Copy the following material line for line, changing nothing.

DATASET RECORDS:
....
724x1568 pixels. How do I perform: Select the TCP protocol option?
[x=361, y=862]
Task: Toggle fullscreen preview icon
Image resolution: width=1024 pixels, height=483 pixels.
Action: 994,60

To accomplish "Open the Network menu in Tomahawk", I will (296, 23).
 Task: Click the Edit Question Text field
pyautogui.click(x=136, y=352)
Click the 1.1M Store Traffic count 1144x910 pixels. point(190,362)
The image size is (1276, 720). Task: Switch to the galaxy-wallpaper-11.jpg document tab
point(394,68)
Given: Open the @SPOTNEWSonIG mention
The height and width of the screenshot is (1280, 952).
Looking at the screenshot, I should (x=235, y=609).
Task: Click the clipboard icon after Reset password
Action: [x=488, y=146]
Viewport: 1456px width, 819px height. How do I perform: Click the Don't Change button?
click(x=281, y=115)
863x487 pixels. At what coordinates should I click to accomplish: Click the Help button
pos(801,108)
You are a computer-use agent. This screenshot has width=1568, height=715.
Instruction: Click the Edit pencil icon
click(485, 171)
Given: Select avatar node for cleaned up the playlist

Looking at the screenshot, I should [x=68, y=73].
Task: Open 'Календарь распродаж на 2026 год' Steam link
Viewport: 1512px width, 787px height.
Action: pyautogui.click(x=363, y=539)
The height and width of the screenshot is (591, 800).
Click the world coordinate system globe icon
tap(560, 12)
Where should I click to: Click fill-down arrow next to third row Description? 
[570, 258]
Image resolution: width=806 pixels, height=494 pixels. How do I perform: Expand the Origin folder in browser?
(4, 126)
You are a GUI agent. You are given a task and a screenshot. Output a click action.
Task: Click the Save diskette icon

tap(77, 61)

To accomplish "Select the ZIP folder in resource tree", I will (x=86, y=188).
....
FINISHED ANSWER:
724x1568 pixels. How do I perform: Select the TCP protocol option?
[x=361, y=862]
Task: Toggle fullscreen preview icon
Image resolution: width=1024 pixels, height=483 pixels.
Action: 994,60

To accomplish "Open the Network menu in Tomahawk", I will (296, 23).
 Task: Click the Edit Question Text field
pyautogui.click(x=136, y=352)
Click the 1.1M Store Traffic count 1144x910 pixels. point(190,362)
The image size is (1276, 720). Task: Switch to the galaxy-wallpaper-11.jpg document tab
point(394,68)
Given: Open the @SPOTNEWSonIG mention
The height and width of the screenshot is (1280, 952).
Looking at the screenshot, I should (x=235, y=609).
Task: Click the clipboard icon after Reset password
Action: [x=488, y=146]
Viewport: 1456px width, 819px height. How do I perform: Click the Don't Change button?
click(x=281, y=115)
863x487 pixels. At what coordinates should I click to accomplish: Click the Help button
pos(801,108)
You are a computer-use agent. This screenshot has width=1568, height=715.
Instruction: Click the Edit pencil icon
click(485, 171)
Given: Select avatar node for cleaned up the playlist

Looking at the screenshot, I should [x=68, y=73].
Task: Open 'Календарь распродаж на 2026 год' Steam link
Viewport: 1512px width, 787px height.
Action: pyautogui.click(x=363, y=539)
The height and width of the screenshot is (591, 800).
Click the world coordinate system globe icon
tap(560, 12)
Where should I click to: Click fill-down arrow next to third row Description? 
[570, 258]
Image resolution: width=806 pixels, height=494 pixels. How do I perform: Expand the Origin folder in browser?
(4, 126)
You are a GUI agent. You are given a task and a screenshot. Output a click action.
Task: Click the Save diskette icon

tap(77, 61)

To accomplish "Select the ZIP folder in resource tree", I will (x=86, y=188).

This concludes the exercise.